TESTO DA ANALIZZARE:
◆ ◆ ◆ ◆ ◆ ◆ ◆

Empowerment della popolazione (uso l’anglicismo perché oramai i termini in italiano non si usano più e gli esperti prestano attenzione solo se sollecitati sulla terminologia di loro competenza): sembra solo una parola ma non lo è. Abbiamo impiegato decenni per insegnare alle persone che l’ospedale non è solo un posto dove si muore ma si può essere curati; le persone hanno assistito ad uno sviluppo tecnologico ed è stata trasferita loro l’informazione che gli ospedali sono il luogo dove è possibile ricevere indagini e trattamenti complessi altrove impossibili; in una società dove la velocità e la tempestività diventano valori primari talora anche a discapito della qualità le persone non vogliono più aspettare ed ora ci meravigliamo perché le persone vengono in massa in pronto soccorso anche per banalità. A parte una doverosa disciplina degli accessi e, perché no, una maggiore attenzione al pagamento delle prestazioni non urgenti (quante persone hanno imparato a chiedere in urgenza una prestazione differibile solo perché non vogliono attendere o perché sperano di poter risparmiare?) facciamoci promotori di piccole iniziative di educazione sanitaria. Occupandomi soprattutto di anziani fragili una cosa che faccio sempre è di chiedere alle persone di misurare la temperatura ai loro familiari sofferenti. Quante ipotermie, quante febbri arrivano in PS perché nessuno ha avuto la prontezza di questa piccola manovra?

◆ ◆ ◆ ◆ ◆ ◆ ◆

DATI FORNITI:
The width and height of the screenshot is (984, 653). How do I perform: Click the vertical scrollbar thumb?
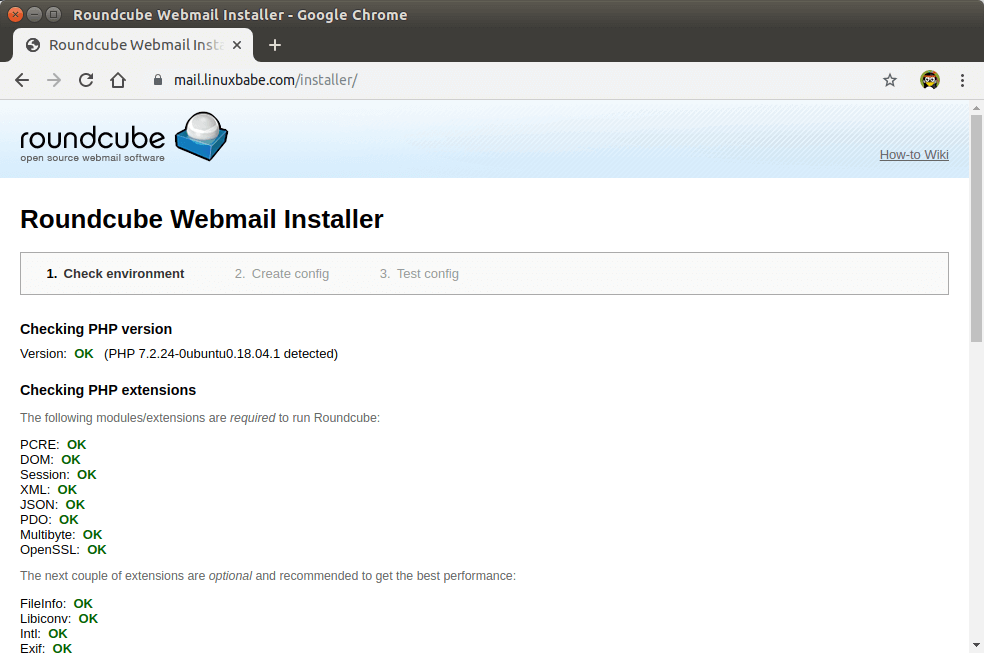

◆ ◆ ◆ ◆ ◆ ◆ ◆

ESPLORA IL MATERIALE:
A - Perché nel testo sull'empowerment della popolazione si usa l'anglicismo «Empowerment»? Rispondi in una-tre frasi.
B - Prosegui il testo sull'empowerment della popolazione a partire dall'ultima frase riportata.

SEZIONE RISPOSTE:
A - L'anglicismo viene usato perché ormai i termini in italiano non si usano più. Inoltre gli esperti prestano attenzione solo se sollecitati sulla terminologia di loro competenza.

B -
La politica sanitaria è la nota dolente. Lo scenario nazionale e regionale è desolante. La politica è diventata poco più di un detersivo dove il voto diventa la moneta da incassare perchè un partito “lava più bianco” dell’altro e le scelte non vengono effettuate in relazione ad una progettualità complessiva, ad una (che brutta parola) ideologia, un sistema di valori. Unico obiettivo è avere la maggioranza, il premio di maggioranza, distruggere l’avversario o accordarsi per spartirsi quelle che oramai sono solo delle macerie. In questo clima di precarietà, di incarichi provvisori ma definitivi, di mancata progettualità, di promesse per un futuro sempre imminente ma sempre distante e in attesa di elezioni, atti aziendali e quant’altro ci viene riferito quotidianamente l’unica certezza è che i paventati tagli alla sanità saranno una certezza e ad un sistema insufficiente farà riscontro una crescente insoddisfazione e rabbia delle persone. Qualcuna di queste avrà un problema qualsiasi di salute, si recherà in pronto soccorso, riterrà di non essere assistito “come si deve” e ricorrerà alla violenza sul malcapitato incolpevole di turno. Sperando che si limiti a calci e pugni.